Nevin Wetherill comments on If you are assuming Software works well you are dead

Nevin Wetherill 4 May 2024 17:26 UTC
1 point
0
I have been contemplating Connor Leahy’s Cyborgism and what it would mean for us to improve human workflows enough that aligning AGI looks less like:

Sisyphus attempting to roll a 20 tonne version of The One Ring To Rule Them All into the caldera of Mordor while blindfolded and occasionally having to bypass vertical slopes made out of impossibility proofs that have been discussed by only 3 total mathematicians ever in the history of our species—all before Sauron destroys the world after waking up from a restless nap of an unknown length.

I think this is what you meant by “make the ultimate <programming language/text editor/window manager/file system/virtual collaborative environment/interface to GPT/...>”

Intuitively, the level I’m picturing is:

A suite of tools that can be booted up from a single icon on the home screen of a computer which then allows anyone who has decent taste in software to create essentially any program they can imagine up to a level of polish that people can’t poke holes in even if you give a million reviewers 10 years of free time.

Can something at this level be accomplished?

Well, what does coding look like currently? It seems to look like a bunch of people with dark circles under their eyes reading long strings of characters in something basically the equivalent to an advanced text editor, with a bunch of additional little windows of libraries and graphics and tools.

This is not as domain where human intelligence performs with as much ease as in other domains like spearfishing or bushcraft.

If you want to build Cyborgs, I am pretty sure where you start is by focusing on building software that isn’t god-machines, throwing out the old book of tacit knowledge, and starting over with something that makes each step as intuitive as possible. You probably also focus way more on quality over quantity/speed.

So, plaintext instructions on what kind of software you want to build, or a code repository and a plaintext list of modifications? Like, start with an elevator pitch, see the raw/AI generated material, critique in a step-by-step organized fashion where debugging/feature analysis checklists are generated and scored on whether they included everything you would have thought of/stuff that is valid which you didn’t think of.

I think the point in this post is valid, though a bit more in the realm of “angsty shower-thought” rather than a ready-to-import heuristic for analysing the gap between competence-in-craft and unleashed-power-levels.

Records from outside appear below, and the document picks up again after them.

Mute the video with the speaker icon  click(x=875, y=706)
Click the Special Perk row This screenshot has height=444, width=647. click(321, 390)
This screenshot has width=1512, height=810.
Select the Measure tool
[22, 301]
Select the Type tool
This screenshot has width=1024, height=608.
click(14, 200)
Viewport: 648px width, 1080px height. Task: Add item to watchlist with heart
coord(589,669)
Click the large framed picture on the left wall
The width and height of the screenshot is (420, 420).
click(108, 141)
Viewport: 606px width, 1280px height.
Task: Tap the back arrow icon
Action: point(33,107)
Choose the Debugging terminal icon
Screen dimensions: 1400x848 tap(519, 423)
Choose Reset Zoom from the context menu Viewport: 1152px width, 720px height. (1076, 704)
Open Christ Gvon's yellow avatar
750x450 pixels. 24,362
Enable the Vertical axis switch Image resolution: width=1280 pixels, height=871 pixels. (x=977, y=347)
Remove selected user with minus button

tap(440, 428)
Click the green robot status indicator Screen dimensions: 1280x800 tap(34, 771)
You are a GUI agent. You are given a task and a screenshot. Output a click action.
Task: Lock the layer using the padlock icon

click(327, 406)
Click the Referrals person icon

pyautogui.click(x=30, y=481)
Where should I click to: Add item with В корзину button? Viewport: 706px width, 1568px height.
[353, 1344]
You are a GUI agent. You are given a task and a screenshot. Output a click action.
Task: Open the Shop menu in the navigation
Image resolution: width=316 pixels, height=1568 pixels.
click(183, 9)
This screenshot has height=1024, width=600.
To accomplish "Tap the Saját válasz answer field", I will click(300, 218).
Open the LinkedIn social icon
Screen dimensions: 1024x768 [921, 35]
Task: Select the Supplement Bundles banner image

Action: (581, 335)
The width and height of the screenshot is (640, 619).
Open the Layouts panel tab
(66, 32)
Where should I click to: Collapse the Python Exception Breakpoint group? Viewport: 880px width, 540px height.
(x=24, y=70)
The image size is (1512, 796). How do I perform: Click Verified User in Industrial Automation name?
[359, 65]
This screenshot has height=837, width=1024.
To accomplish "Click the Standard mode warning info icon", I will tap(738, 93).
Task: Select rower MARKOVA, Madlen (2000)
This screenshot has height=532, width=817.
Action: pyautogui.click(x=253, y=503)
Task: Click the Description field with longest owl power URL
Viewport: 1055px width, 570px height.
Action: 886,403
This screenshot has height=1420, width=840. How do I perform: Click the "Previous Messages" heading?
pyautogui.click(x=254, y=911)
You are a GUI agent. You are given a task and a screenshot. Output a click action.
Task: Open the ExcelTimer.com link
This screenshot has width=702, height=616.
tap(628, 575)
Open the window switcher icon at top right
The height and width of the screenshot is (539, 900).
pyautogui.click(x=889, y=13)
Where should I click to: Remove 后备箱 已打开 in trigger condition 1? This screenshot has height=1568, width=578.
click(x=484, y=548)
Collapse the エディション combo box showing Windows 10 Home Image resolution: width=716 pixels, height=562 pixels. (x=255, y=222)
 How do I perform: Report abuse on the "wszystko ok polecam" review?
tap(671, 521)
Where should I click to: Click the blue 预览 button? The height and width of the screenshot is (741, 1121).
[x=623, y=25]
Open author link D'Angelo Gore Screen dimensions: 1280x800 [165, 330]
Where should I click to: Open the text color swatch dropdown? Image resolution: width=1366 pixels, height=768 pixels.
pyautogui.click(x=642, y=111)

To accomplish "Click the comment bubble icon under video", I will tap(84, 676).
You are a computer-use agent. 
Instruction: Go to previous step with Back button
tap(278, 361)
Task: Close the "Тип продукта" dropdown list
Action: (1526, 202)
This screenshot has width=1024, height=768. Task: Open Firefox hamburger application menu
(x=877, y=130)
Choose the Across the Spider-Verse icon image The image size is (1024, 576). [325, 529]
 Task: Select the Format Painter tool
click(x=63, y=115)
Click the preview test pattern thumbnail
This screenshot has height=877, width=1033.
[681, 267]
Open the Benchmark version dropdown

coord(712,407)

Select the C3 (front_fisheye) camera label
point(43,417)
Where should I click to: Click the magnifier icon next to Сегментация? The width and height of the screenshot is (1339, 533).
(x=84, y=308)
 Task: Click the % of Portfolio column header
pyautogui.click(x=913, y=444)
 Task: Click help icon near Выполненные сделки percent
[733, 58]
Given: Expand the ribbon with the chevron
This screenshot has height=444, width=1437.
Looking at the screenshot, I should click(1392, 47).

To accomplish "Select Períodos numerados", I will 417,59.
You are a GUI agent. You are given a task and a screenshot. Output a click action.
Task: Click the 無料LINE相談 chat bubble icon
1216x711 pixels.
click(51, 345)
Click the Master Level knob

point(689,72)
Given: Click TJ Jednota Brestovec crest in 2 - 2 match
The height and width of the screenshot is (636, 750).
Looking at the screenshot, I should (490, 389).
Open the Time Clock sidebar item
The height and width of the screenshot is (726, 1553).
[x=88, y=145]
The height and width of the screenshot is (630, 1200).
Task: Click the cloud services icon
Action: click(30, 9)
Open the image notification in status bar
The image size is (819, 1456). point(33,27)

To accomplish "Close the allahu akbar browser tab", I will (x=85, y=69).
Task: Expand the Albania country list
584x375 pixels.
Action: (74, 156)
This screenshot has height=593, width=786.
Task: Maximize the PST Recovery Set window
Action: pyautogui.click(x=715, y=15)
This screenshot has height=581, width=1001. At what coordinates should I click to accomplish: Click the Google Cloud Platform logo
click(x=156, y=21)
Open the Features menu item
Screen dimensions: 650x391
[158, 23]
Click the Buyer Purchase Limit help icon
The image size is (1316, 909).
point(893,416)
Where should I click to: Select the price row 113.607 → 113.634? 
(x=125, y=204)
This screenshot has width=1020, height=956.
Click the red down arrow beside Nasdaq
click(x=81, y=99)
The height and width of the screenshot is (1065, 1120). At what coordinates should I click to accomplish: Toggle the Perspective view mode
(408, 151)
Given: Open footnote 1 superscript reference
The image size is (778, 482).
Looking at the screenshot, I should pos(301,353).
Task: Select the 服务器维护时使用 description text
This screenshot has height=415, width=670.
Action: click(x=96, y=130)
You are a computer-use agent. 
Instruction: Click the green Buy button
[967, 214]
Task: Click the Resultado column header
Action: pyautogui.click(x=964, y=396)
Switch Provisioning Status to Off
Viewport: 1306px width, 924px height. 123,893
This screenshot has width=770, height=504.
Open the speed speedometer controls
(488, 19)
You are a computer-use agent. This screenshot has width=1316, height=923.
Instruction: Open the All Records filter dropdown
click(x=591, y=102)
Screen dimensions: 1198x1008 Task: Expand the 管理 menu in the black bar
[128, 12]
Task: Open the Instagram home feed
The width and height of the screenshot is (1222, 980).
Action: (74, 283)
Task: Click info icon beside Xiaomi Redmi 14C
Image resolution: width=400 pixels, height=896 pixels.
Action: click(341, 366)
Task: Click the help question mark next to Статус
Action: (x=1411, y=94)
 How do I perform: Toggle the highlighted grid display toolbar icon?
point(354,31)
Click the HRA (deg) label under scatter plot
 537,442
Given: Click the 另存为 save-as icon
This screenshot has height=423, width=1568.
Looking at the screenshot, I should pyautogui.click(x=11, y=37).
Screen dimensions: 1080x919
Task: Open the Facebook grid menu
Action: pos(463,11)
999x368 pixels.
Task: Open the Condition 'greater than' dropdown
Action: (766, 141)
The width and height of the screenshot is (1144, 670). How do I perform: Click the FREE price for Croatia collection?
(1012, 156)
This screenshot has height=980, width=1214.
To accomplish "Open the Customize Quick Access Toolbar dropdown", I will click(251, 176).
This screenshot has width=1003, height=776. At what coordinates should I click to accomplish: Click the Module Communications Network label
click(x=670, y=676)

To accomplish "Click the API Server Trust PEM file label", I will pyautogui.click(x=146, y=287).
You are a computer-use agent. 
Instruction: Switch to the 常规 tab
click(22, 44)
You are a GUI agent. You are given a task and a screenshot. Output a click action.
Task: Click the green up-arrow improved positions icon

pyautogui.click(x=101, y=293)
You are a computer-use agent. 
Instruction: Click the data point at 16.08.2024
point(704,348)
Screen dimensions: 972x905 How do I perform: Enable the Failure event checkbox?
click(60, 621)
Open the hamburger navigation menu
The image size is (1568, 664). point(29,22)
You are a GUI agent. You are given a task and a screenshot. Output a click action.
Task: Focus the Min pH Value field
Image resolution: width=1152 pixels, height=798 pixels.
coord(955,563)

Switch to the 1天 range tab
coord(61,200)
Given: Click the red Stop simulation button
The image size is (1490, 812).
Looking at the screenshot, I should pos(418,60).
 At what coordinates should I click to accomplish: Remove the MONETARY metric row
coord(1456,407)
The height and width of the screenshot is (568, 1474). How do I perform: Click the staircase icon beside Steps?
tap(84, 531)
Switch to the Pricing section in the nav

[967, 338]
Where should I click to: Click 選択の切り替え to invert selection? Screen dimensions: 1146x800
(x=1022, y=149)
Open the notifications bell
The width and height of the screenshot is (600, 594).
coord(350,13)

There is a bit of a bootstrapping problem with Cyborgism. I don’t think you get the One Programming Suite To Rule Them All by plugging in a bunch of different LLMs fine tuned to do one part of the process really well—then packaging the whole thing up and running it on 6 gaming GPUs. That is the level of super-software that seems in reach, and it just seems doomed to be full of really hard-to-perceive holes like a super high-dimensional block of swiss cheese.

Does that even get better if we squeeze the weights of LLMs to get LLeMon juice:

Python script that does useful parts of the cool smart stuff LLMs do without all the black box fuzzy embedding-spaces/vectors + filter the juice for pulp/seeds (flaws in the specific decoded algorithm that could cause errors via accidental or deliberate adversarial example) + sweeten it (make the results make sense/be understandable to humans)

… then plug a bunch of that LLeMonade into a programming suite such that the whole thing works with decently competent human programmer(s) to reliably make stuff that actually just works & alert people ahead of time of the exhaustive set of actual issues/edge cases/gaps in capability of a program?

This problem does seem difficult—and probably the whole endeavor just actually won’t work well enough IRL, but it seems worth trying?

Like, what does it look like to throw everything and the kitchen sink at Alignment? It probably looks at least a little like the Apollo program, and if you’re doing NASA stuff properly, then you end up making some revolutionary products for everyone else.

I think those products—the random externalities of a healthy Alignment field—look more like tools that work simply and reliably, rather than the giant messy LLM hairballs AI labs keep coughing up and dumping on people.

Maybe all of this helps flesh out and make more useful the flinchy heuristic of “consumer software works terribly → … → AI destroys the future.”

Alignment as a field goes out ahead of the giant rolling gooey hairball of spaghetti-code Doom—untangles it and weaves it into a beautiful textile—or we are all dead.